--- SELECTED TEXT ---
Nanoparticles of the toxic rare earth metal gandolinium can potentially infiltrate kidney cells, causing serious health complications, a team of researchers at the University of New Mexico found in a new study.
The peer-reviewed study, which was published in the journal Scientific Reports earlier this month, found that in some cases, gadolinium can cause nephrogenic systemic fibrosis - a painful, often fatal, disease that affects the skin and organs - as well as potentially lethal gadolinium encephalopathy or gadolinium exposure (SAGE)/gadolinium deposition disease.
Gandolinium can be found in a contrast agent often prescribed to patients before MRI scans. The study, however, also revealed that gadolinium atoms can reach out of contrast agents into kidneys and other tissues. A contrast agent is a substance used to increase the contrast of structures or fluids within the body.

--- GIVEN ENTRIES ---
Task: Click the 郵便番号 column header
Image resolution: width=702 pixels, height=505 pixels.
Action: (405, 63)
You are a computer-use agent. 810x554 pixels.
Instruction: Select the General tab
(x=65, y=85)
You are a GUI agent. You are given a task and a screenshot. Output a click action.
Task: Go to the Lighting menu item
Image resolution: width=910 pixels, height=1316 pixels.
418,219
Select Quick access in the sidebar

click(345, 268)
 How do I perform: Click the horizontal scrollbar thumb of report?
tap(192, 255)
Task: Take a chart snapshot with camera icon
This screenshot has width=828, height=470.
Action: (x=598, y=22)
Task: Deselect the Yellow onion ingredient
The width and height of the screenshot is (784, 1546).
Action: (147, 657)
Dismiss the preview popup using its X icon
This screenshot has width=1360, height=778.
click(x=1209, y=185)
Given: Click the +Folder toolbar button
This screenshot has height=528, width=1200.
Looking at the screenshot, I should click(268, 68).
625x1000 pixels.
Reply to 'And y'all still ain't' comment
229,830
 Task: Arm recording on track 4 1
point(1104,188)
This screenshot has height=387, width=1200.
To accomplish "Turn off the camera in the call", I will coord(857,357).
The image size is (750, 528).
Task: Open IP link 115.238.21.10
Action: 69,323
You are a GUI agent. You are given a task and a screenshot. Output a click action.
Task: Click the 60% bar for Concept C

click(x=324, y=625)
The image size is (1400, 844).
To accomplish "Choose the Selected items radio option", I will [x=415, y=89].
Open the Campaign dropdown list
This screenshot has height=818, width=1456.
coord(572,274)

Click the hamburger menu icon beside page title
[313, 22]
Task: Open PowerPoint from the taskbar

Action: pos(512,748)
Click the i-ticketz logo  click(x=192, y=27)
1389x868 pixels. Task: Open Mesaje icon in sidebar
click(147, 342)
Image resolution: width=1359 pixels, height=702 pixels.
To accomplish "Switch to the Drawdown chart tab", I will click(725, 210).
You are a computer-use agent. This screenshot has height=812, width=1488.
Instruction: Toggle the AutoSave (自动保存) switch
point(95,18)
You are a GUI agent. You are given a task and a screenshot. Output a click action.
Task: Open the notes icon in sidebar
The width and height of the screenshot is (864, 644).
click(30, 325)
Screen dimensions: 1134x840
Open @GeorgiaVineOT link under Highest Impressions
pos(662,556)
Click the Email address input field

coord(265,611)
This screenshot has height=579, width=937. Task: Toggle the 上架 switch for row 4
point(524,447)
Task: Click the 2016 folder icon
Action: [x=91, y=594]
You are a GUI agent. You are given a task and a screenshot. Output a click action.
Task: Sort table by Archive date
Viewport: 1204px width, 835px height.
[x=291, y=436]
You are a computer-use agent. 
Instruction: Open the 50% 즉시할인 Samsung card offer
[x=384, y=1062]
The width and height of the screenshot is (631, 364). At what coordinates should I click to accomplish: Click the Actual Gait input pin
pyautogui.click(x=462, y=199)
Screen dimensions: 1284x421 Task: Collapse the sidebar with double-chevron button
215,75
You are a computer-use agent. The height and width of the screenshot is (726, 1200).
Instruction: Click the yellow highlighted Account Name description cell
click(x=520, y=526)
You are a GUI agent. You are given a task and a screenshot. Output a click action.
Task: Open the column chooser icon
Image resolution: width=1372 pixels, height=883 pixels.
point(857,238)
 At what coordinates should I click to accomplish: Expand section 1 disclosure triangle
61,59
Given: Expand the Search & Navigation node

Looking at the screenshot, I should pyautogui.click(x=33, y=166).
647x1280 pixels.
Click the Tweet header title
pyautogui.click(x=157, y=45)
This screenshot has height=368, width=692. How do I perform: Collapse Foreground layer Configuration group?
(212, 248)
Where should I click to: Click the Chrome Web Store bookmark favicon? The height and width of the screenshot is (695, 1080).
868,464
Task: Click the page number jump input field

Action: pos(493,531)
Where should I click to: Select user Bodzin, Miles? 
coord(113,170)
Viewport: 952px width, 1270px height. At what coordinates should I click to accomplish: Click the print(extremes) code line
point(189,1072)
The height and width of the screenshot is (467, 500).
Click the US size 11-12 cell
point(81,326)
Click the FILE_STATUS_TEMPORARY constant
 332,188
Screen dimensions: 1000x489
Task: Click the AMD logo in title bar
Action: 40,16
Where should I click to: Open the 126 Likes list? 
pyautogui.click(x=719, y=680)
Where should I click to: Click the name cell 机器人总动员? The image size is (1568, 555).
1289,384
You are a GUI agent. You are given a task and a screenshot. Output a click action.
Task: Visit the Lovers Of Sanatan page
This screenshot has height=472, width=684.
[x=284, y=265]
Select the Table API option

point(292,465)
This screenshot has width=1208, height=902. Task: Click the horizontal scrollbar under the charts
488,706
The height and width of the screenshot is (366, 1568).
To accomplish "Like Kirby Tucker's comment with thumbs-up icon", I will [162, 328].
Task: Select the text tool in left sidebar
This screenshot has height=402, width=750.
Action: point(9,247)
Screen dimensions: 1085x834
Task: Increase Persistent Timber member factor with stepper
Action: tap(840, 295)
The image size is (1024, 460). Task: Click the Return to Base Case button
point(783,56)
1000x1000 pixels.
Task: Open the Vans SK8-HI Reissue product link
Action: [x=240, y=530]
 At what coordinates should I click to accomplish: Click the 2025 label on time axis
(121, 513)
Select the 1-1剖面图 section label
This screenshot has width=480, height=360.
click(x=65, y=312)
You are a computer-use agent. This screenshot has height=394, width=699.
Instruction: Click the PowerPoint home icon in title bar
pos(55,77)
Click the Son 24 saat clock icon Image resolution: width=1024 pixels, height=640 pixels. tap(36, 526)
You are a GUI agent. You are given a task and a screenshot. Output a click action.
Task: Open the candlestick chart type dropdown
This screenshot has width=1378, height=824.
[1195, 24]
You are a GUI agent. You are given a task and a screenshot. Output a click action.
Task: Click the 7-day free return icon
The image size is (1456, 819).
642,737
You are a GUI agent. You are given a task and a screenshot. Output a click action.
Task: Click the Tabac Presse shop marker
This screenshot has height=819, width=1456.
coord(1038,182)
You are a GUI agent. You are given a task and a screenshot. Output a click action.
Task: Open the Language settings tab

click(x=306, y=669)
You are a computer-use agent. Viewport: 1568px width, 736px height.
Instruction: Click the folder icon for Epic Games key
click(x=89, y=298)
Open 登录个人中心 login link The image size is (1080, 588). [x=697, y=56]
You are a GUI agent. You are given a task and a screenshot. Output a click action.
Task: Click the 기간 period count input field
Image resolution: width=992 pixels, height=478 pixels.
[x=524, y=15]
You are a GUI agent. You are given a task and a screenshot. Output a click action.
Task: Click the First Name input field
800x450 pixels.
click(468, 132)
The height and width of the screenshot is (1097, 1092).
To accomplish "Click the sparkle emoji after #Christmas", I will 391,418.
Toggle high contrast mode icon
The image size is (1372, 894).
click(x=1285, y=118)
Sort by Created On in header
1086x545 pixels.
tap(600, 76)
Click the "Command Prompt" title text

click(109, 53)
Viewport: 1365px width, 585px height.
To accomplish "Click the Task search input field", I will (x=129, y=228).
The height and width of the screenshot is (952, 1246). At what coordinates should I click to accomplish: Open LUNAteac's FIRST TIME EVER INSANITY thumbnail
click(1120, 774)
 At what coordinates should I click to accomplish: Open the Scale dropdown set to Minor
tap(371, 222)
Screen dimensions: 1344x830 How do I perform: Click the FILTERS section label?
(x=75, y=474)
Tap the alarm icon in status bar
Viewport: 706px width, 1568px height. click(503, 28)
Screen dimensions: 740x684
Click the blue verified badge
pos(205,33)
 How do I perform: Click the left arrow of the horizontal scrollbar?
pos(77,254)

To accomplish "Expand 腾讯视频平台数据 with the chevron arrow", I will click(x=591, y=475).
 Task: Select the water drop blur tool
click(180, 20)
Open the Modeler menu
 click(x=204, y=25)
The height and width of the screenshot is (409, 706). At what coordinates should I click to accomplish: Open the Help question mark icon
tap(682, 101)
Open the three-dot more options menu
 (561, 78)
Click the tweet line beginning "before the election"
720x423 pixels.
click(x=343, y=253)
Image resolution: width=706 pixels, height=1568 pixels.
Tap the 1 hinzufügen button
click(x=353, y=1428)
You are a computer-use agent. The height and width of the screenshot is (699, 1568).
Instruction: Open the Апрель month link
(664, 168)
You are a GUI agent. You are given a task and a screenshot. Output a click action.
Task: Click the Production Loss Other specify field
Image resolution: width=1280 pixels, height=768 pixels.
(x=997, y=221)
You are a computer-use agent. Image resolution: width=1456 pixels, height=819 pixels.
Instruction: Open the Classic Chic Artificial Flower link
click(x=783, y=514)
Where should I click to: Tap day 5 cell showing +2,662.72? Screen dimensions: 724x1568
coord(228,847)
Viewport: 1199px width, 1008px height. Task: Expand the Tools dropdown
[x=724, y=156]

--- TASKS FOR THIS EXERCISE ---
1. Answer these questions on the gadolinium article:
(a) Researchers at which university carried out the study?
(b) In which journal was the study published?
(c) How does the article define a contrast agent?
2. Could you carry on the gadolinium article from its last sentence?
The listing comes from a separate source.

--- EXPECTED RESULTS ---
1.
(a) The University of New Mexico.
(b) Scientific Reports.
(c) A substance used to increase the contrast of structures or fluids within the body.

2.
Brent Wagner, an associate professor in the UNM Department of Internal Medicine, states that about half of MRI scans use contrast agents containing gadolinium.
He also states that some patients have gotten the nephrogenic systemic fibrosis disease after a single dose, while others only got it after eight years of exposure.
The study presented an additional concern that gadolinium can make its way through the environment, as it was discovered that the MRI contrast agent is expelled through urine. It is also able to release white blood cells called fibrocytes.